分娩時に母体の血糖コントロールを維持する目的は、これらの合併症を予防することです。分娩時は、絶食管理と十分なグルコース供給と体液量を維持するために、グルコースを含む輸液を行う必要があります。血糖値は定期的にモニターし、必要に応じて速効型インスリンを投与します。
分娩時の目標血糖値は70~120mg/dLであり、母体の血糖値は、米国産科婦人科学会(ACOG)では70~110mg/dL、産科婦人科診療ガイドラインでは70~120mg/dLに維持することが推奨されています。
分娩時の血糖管理は、分娩に必要なエネルギー量を供給しつつ、必要に応じてインスリンを補充し、グルコースの利用率を高めます。グルコース投与量は、分娩活動期の激しい運動を維持するためのグルコース要求量に対応する必要があります。分娩活動期のエネルギー消費量の増加に伴い、インスリン需要は減少するので、血糖コントロールはこの変化を考慮する必要があります。

分娩時の高血糖時に炭水化物を含まない輸液のみで治療し、十分なグルコース補給を行わない場合、脂質の異化が進むため高ケトン血症となりやすく、母体ケトーシス、ケトアシドーシス、胎児アシドーシスを引き起こす可能性があります。活発な分娩期には、脱水を防ぐため、十分な水分量を維持する必要があります。

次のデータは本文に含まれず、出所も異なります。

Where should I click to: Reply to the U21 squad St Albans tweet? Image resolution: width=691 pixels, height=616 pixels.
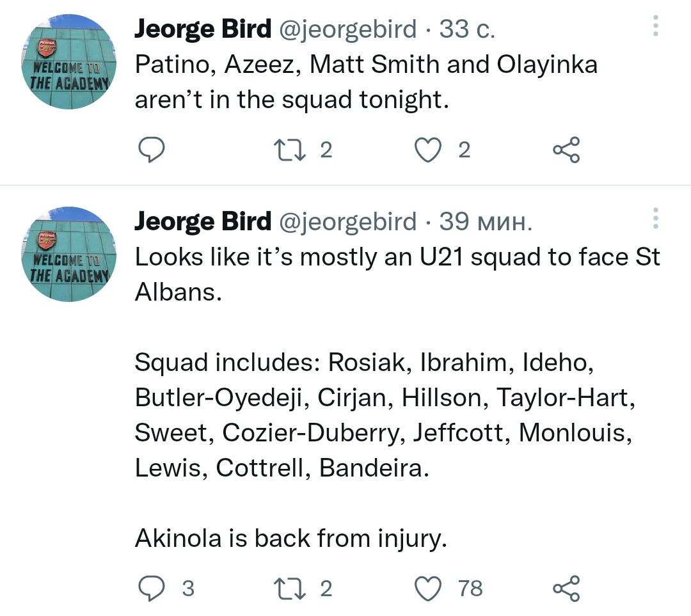pos(152,588)
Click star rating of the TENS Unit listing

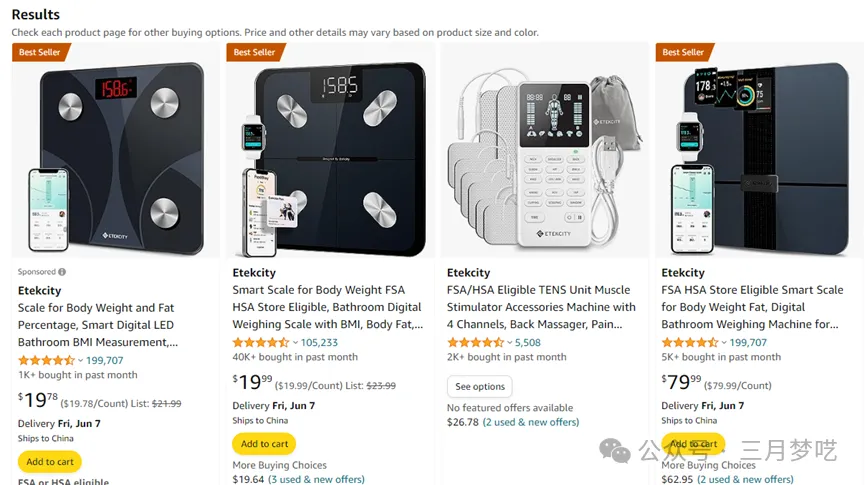(x=474, y=343)
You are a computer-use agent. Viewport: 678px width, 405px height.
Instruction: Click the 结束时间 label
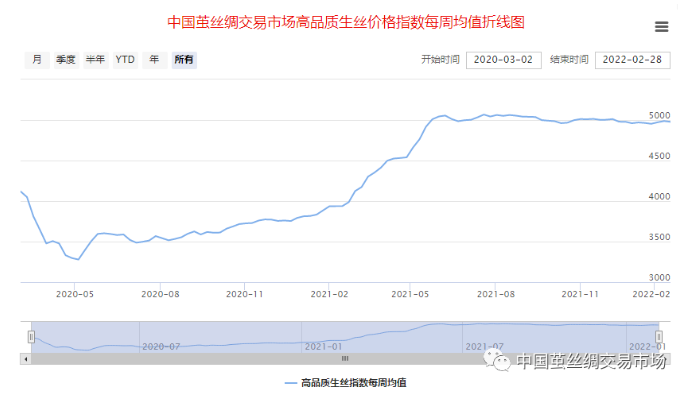(569, 60)
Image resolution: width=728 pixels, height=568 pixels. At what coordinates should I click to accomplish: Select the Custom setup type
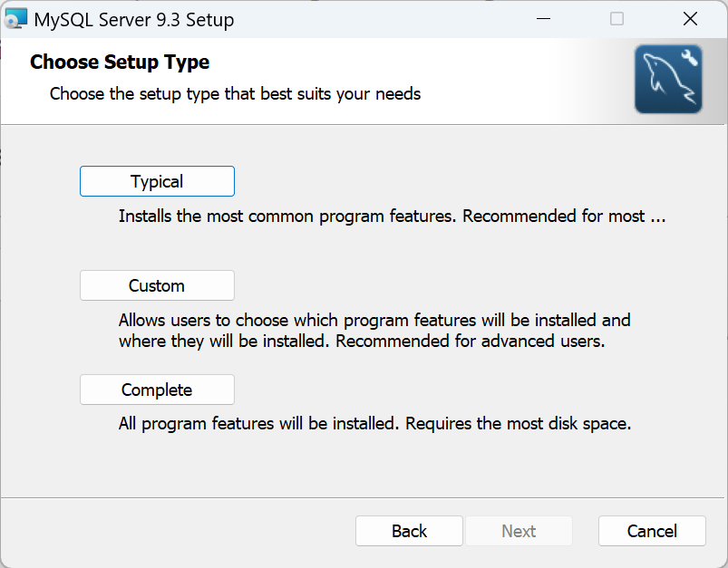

陣痛誘発時のグルコースコントロールに推奨される輸液速度は、5%グルコース輸液で100~150mL/時間です。この速度は、分娩活動期から第2期までの「激しい運動」時に必要とされる最大量に相当します。血糖コントロールのためのグルコースとインスリンの投与量は、陣痛の進行に伴い妊婦の労力とエネルギー要求量が増加し、陣痛第2期頃に最大となるため、時間と共に変化します。活発な分娩期には、絶食による管理が基本となります。
全体として、経腟分娩時の血糖コントロールは、母体の血糖コントロールを維持し、胎児・新生児合併症を予防するために、血糖値の注意深いモニタリング、十分な水分量、適切なグルコースやインスリンの投与が必要です。